Working direct with manufacturers and public and private institutions and companies, Satra Technology Centre plays a key role in research and development to improve the slip resistance of footwear and floor surfaces. Thirty years ago Satra designed and built the first prototype laboratory-based slip testing rig and developed the corresponding test method.
The slip rig can be set up to test on an ice surface, and Satra has conducted fundamental research into the characteristics of slip between footwear and ice in a number of forms (frozen, frosted and smooth). While it is incorrect to claim that footwear can be made non-slip, it is certainly the case that research and testing has allowed the global footwear industry to improve the slip resistance of footwear.

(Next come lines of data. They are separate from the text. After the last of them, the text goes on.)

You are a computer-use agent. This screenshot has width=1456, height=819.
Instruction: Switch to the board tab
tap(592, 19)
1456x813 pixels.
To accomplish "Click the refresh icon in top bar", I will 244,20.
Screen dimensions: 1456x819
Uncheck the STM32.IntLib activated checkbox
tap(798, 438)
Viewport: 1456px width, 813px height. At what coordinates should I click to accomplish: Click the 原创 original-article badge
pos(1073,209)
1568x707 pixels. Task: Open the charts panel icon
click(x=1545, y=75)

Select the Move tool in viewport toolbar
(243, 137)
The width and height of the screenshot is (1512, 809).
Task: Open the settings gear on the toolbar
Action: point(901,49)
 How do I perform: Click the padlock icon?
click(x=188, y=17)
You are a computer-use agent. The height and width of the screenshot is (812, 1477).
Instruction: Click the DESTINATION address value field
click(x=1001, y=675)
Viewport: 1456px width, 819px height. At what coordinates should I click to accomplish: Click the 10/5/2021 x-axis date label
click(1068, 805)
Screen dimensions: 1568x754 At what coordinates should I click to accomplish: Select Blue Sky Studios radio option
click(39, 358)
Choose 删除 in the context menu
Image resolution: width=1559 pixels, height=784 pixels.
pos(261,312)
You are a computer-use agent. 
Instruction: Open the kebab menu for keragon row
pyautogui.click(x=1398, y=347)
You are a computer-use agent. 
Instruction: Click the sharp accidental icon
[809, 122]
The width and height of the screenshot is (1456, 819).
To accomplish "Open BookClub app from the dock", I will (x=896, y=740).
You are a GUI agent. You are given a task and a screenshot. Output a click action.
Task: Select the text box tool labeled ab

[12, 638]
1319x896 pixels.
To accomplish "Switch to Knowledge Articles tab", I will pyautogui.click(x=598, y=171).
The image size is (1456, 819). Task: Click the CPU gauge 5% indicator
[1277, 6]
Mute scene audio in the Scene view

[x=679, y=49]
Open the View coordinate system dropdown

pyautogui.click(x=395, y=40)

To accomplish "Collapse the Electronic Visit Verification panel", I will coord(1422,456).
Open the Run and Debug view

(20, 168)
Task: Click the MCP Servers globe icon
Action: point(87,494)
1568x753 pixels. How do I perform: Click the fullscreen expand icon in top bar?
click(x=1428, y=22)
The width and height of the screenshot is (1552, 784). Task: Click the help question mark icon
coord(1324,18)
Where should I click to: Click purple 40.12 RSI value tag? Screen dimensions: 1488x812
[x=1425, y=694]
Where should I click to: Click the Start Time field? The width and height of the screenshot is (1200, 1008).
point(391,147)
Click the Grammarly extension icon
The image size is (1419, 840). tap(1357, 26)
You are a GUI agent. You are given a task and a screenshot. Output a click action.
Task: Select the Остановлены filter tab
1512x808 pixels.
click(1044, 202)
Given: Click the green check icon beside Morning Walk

The risk of slip is present in a vast array of situations the whole year round and the development of slip resistance leads to the question when does slip resistance pose a comparable hazard to slip. Satra has conducted research focused on the balance between translational movement (footwear sliding in a straight line across the floor surface) and rotational movement (footwear rotating left or right on a floor surface). Footwear requires a high translational coefficient of friction to minimise the risk of slipping, but low rotational friction to reduce the risk of leg and joint strains and breaks. If you can imagine a shoe sticking to the floor, if the strength of this ‘stick’ is so strong that it prevents the wearer from rotating the sole, then any sudden twist will put all the strain on the wearer’s limbs and joints and not the usual friction/slip point between sole and floor. The potential injury could be just as severe as that caused by a slip.